It has been suggested that the present censorship should be supplemented by a board of experts, who should deal, not with the whole mass of plays sent up for license, but only those which the Examiner of Plays refuses to pass. As the number of plays which the Examiner refuses to pass is never great enough to occupy a Board in permanent session with regular salaries, and as casual employment is not compatible with public responsibility, this proposal would work out in practice as an addition to the duties of some existing functionary. A Secretary of State would be objectionable as likely to be biased politically. An ecclesiastical referee might be biassed against the theatre altogether. A judge in chambers would be the proper authority. This plan would combine the inevitable intolerance of an enlightened censorship with the popular laxity of the Lord Chamberlain.
The judge would suppress the pioneers, whilst the Examiner of Plays issued two guinea certificates for the vulgar and vicious plays. For this reason the plan would no doubt be popular; but it would be very much as a relaxation of the administration of the Public Health Acts accompanied by the cheapening of gin would be popular.
THE ARBITRATION PROPOSAL
On the occasion of a recent deputation of playwrights to the Prime Minister it was suggested that if a censorship be inevitable, provision should be made for an appeal from the Lord Chamberlain in cases of refusal of licence. The authors of this suggestion propose that the Lord Chamberlain shall choose one umpire and the author another. The two umpires shall then elect a referee, whose decision shall be final.

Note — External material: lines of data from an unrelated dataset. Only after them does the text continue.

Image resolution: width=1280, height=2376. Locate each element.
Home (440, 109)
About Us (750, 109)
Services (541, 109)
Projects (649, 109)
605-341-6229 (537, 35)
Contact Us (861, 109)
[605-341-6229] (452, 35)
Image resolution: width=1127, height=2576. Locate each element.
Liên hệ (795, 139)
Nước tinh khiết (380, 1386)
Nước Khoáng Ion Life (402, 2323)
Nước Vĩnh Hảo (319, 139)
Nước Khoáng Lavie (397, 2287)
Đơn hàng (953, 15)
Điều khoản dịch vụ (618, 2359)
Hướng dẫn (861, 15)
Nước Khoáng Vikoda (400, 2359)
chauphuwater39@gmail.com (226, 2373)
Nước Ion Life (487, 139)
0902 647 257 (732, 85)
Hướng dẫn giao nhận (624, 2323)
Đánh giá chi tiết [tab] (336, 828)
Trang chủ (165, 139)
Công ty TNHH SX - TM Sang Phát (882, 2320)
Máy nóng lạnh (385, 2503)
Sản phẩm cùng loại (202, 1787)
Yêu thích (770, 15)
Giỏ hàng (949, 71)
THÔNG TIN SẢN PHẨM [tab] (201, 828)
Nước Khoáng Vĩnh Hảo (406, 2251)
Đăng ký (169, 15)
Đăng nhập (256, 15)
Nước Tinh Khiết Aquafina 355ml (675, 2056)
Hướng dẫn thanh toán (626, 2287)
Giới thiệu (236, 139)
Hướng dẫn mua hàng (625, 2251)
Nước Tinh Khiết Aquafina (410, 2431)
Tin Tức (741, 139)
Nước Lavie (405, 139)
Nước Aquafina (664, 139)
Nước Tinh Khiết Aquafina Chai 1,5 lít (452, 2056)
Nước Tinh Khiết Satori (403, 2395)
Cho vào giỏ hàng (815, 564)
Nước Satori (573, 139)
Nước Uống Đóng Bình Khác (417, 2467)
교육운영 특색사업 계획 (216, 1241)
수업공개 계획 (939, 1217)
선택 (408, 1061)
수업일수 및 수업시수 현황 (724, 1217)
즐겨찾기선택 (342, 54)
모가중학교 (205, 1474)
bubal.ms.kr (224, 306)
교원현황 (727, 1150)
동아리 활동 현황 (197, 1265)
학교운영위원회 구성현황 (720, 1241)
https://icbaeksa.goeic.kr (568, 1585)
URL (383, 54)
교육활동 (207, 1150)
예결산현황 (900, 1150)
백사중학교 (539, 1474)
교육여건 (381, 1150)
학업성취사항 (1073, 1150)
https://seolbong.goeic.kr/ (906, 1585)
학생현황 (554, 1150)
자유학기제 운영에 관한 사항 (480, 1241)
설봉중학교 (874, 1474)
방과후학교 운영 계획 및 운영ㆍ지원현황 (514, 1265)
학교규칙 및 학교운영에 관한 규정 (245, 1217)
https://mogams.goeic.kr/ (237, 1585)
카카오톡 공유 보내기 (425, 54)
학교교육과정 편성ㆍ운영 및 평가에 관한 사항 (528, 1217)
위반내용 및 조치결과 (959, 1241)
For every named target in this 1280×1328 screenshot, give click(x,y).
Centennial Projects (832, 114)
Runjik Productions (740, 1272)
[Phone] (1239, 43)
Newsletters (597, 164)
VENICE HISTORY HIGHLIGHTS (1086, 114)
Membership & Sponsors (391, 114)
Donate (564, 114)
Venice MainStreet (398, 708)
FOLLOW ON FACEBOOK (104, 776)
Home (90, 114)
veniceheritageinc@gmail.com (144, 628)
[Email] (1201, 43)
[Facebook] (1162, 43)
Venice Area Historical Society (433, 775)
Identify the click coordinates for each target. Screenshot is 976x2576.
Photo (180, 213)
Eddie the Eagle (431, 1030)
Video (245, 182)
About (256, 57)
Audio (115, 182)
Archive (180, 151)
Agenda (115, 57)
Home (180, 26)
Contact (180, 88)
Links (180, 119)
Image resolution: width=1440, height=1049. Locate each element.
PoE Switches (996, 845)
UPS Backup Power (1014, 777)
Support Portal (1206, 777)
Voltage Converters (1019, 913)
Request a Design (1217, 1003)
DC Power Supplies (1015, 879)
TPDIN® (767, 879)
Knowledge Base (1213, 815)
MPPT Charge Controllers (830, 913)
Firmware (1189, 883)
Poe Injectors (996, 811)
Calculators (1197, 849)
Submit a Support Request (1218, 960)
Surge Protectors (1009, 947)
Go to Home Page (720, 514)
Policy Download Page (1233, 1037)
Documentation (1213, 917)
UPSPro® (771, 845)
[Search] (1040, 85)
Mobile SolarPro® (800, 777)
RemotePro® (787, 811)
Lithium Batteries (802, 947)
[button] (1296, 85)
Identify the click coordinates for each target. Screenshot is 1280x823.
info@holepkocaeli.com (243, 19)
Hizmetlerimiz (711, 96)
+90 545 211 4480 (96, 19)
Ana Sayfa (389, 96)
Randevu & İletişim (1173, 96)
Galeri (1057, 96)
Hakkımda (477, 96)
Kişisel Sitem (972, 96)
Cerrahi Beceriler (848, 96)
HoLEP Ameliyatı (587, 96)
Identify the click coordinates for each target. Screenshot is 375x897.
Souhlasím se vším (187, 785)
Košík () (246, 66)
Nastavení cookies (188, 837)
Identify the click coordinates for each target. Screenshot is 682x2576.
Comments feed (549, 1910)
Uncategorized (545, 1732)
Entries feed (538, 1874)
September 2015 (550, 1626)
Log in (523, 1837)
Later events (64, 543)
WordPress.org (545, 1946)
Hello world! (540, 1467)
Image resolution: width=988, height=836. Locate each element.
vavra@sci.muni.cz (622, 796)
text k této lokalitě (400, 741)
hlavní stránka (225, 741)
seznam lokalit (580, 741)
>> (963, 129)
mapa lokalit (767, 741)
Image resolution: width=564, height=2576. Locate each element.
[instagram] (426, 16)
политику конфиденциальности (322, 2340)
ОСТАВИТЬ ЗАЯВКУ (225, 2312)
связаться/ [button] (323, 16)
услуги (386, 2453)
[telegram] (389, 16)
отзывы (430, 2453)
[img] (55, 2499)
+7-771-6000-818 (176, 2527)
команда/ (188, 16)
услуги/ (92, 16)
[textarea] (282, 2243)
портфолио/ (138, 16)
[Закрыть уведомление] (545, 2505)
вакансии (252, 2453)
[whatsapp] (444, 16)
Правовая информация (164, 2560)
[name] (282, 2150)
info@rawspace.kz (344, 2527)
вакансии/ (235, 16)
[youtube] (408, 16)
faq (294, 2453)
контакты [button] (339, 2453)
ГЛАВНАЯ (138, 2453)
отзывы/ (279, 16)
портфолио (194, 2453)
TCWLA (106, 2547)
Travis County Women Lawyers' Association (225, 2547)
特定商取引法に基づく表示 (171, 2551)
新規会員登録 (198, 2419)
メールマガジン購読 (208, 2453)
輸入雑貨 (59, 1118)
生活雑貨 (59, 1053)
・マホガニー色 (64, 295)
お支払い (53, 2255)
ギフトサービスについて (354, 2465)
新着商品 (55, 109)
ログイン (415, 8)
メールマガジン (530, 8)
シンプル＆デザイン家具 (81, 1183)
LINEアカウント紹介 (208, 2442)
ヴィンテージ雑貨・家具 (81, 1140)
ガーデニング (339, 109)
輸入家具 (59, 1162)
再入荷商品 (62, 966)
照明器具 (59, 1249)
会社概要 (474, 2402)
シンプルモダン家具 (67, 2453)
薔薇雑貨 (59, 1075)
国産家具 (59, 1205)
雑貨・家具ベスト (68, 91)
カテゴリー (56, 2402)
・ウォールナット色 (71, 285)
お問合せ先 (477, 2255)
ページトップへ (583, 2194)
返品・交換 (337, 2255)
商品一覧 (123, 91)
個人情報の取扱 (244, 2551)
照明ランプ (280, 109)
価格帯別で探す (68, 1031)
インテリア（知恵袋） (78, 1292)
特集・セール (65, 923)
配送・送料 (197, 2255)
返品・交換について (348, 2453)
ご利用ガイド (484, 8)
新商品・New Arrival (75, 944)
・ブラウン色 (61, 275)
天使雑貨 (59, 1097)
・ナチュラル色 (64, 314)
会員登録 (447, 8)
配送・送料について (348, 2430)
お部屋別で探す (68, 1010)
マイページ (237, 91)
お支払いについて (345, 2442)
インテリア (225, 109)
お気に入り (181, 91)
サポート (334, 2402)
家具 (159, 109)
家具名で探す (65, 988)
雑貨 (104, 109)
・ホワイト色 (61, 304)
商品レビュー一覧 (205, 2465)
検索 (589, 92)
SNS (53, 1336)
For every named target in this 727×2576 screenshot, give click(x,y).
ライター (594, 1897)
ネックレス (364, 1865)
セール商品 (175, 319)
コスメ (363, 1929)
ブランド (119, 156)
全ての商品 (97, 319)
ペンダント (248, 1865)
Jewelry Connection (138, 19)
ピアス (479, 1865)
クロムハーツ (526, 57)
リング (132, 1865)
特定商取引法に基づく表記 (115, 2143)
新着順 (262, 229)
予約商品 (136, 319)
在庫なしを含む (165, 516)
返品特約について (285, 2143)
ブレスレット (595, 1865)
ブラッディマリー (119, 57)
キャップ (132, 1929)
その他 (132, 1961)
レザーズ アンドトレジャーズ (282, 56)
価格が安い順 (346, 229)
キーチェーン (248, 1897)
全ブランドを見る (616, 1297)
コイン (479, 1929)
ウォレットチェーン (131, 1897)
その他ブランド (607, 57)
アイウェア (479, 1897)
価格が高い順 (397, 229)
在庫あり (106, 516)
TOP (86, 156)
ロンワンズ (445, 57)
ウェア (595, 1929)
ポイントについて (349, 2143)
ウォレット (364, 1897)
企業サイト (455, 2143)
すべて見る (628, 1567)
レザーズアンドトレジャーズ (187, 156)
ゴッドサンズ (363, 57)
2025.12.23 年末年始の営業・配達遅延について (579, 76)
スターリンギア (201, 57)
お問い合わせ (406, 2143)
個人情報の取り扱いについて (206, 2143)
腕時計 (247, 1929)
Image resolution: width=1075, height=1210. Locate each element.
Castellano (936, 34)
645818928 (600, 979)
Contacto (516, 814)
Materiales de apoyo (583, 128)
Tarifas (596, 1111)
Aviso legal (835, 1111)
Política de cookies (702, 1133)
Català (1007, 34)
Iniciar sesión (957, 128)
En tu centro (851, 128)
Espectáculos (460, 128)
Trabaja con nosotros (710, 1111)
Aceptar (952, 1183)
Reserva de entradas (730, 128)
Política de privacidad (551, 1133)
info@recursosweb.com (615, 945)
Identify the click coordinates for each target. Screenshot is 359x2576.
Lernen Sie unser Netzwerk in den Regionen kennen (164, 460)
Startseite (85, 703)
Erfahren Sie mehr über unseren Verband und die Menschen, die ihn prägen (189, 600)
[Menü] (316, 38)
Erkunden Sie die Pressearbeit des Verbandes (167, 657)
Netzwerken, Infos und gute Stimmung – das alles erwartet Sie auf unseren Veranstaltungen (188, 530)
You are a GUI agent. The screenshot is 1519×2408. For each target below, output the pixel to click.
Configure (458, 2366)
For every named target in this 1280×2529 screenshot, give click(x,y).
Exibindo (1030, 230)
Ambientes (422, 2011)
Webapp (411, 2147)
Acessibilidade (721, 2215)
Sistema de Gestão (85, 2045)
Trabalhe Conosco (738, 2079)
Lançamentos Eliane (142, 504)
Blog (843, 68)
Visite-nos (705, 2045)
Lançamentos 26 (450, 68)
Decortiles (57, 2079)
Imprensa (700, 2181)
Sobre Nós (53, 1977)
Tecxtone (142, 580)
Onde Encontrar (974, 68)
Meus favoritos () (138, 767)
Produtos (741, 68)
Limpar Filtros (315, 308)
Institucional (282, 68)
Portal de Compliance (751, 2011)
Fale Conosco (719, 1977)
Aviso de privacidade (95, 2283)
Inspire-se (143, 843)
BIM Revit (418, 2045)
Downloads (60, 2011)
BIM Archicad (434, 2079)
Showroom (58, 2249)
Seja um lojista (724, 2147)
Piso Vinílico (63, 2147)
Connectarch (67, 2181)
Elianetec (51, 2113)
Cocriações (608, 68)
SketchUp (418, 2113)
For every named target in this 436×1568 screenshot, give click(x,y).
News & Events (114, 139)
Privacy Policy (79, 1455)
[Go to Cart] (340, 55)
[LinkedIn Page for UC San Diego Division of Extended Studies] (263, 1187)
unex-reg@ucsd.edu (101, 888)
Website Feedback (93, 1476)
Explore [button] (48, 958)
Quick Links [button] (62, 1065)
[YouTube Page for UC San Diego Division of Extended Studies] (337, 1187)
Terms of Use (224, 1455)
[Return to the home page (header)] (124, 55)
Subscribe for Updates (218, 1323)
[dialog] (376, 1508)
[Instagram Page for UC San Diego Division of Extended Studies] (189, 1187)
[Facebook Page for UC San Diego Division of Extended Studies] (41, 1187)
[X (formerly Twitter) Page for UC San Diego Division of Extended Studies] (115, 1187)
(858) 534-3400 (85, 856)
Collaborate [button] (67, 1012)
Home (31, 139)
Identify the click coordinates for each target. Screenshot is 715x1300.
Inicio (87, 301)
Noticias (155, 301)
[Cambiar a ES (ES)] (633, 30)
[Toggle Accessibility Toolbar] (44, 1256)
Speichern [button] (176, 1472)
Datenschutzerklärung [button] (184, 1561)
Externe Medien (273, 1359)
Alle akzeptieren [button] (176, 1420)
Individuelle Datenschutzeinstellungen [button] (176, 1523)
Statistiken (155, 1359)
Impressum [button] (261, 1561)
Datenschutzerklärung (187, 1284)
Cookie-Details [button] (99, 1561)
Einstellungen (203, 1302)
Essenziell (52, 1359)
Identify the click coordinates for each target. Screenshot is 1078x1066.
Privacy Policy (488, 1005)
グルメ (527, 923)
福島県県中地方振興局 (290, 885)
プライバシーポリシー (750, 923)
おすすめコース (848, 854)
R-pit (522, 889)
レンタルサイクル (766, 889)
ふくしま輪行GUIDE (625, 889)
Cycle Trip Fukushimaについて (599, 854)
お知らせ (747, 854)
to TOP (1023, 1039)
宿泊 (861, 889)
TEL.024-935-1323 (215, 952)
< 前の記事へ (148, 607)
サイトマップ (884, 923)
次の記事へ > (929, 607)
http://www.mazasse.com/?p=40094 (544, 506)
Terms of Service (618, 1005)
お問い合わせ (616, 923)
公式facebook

This proposal is not likely to be entertained by constitutional lawyers. It is a naive offer to accept the method of arbitration in what is essentially a matter, not between one private individual or body and another, but between a public offender and the State. It will presumably be ruled out as a proposal to refer a case of manslaughter to arbitration would be ruled out. But even if it were constitutionally sound, it bears all the marks of that practical inexperience which leads men to believe that arbitration either costs nothing or is at least cheaper than law. Who is to pay for the time of the three arbitrators, presumably men of high professional standing? The author may not be able: the manager may not be willing: neither of them should be called upon to pay for a public service otherwise than by their contributions to the revenue. Clearly the State should pay. But even so, the difficulties are only beginning. A licence is seldom refused except on grounds which are controversial.